[Pixel coordinate grounding data]
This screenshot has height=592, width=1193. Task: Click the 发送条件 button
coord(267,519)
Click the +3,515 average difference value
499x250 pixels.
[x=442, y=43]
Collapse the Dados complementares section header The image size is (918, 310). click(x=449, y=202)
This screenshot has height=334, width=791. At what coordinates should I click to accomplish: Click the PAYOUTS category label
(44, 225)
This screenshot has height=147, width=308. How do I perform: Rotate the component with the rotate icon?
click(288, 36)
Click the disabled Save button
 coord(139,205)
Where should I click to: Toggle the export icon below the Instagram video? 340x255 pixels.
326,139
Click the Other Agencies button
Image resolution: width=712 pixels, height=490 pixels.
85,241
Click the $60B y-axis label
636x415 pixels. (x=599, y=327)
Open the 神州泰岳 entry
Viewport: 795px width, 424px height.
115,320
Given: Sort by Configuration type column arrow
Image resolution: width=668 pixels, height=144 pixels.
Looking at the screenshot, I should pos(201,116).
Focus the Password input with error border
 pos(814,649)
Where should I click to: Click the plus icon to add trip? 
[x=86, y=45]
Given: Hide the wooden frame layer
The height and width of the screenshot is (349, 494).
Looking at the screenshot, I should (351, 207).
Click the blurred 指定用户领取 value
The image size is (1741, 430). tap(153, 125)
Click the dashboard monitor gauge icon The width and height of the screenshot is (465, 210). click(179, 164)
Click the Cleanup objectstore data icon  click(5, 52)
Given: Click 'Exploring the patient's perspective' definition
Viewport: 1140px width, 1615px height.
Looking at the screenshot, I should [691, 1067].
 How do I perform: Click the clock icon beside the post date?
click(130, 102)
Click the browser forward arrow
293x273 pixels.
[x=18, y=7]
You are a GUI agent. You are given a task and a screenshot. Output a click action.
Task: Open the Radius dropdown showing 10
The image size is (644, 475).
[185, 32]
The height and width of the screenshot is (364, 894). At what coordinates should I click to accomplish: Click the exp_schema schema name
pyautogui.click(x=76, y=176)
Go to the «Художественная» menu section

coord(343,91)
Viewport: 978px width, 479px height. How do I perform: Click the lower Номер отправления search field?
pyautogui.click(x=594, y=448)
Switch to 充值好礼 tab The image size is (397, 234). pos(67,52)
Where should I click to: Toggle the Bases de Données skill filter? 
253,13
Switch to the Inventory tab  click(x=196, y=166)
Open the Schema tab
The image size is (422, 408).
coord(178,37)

- **Work order**
Every record should be given again exactly.

- **Task result**
This screenshot has height=592, width=1193. Task: Click the 发送条件 button
coord(267,519)
Click the +3,515 average difference value
499x250 pixels.
[x=442, y=43]
Collapse the Dados complementares section header The image size is (918, 310). click(x=449, y=202)
This screenshot has height=334, width=791. At what coordinates should I click to accomplish: Click the PAYOUTS category label
(44, 225)
This screenshot has height=147, width=308. How do I perform: Rotate the component with the rotate icon?
click(288, 36)
Click the disabled Save button
 coord(139,205)
Where should I click to: Toggle the export icon below the Instagram video? 340x255 pixels.
326,139
Click the Other Agencies button
Image resolution: width=712 pixels, height=490 pixels.
85,241
Click the $60B y-axis label
636x415 pixels. (x=599, y=327)
Open the 神州泰岳 entry
Viewport: 795px width, 424px height.
115,320
Given: Sort by Configuration type column arrow
Image resolution: width=668 pixels, height=144 pixels.
Looking at the screenshot, I should pos(201,116).
Focus the Password input with error border
 pos(814,649)
Where should I click to: Click the plus icon to add trip? 
[x=86, y=45]
Given: Hide the wooden frame layer
The height and width of the screenshot is (349, 494).
Looking at the screenshot, I should (351, 207).
Click the blurred 指定用户领取 value
The image size is (1741, 430). tap(153, 125)
Click the dashboard monitor gauge icon The width and height of the screenshot is (465, 210). click(179, 164)
Click the Cleanup objectstore data icon  click(5, 52)
Given: Click 'Exploring the patient's perspective' definition
Viewport: 1140px width, 1615px height.
Looking at the screenshot, I should [691, 1067].
 How do I perform: Click the clock icon beside the post date?
click(130, 102)
Click the browser forward arrow
293x273 pixels.
[x=18, y=7]
You are a GUI agent. You are given a task and a screenshot. Output a click action.
Task: Open the Radius dropdown showing 10
The image size is (644, 475).
[185, 32]
The height and width of the screenshot is (364, 894). At what coordinates should I click to accomplish: Click the exp_schema schema name
pyautogui.click(x=76, y=176)
Go to the «Художественная» menu section

coord(343,91)
Viewport: 978px width, 479px height. How do I perform: Click the lower Номер отправления search field?
pyautogui.click(x=594, y=448)
Switch to 充值好礼 tab The image size is (397, 234). pos(67,52)
Where should I click to: Toggle the Bases de Données skill filter? 
253,13
Switch to the Inventory tab  click(x=196, y=166)
Open the Schema tab
The image size is (422, 408).
coord(178,37)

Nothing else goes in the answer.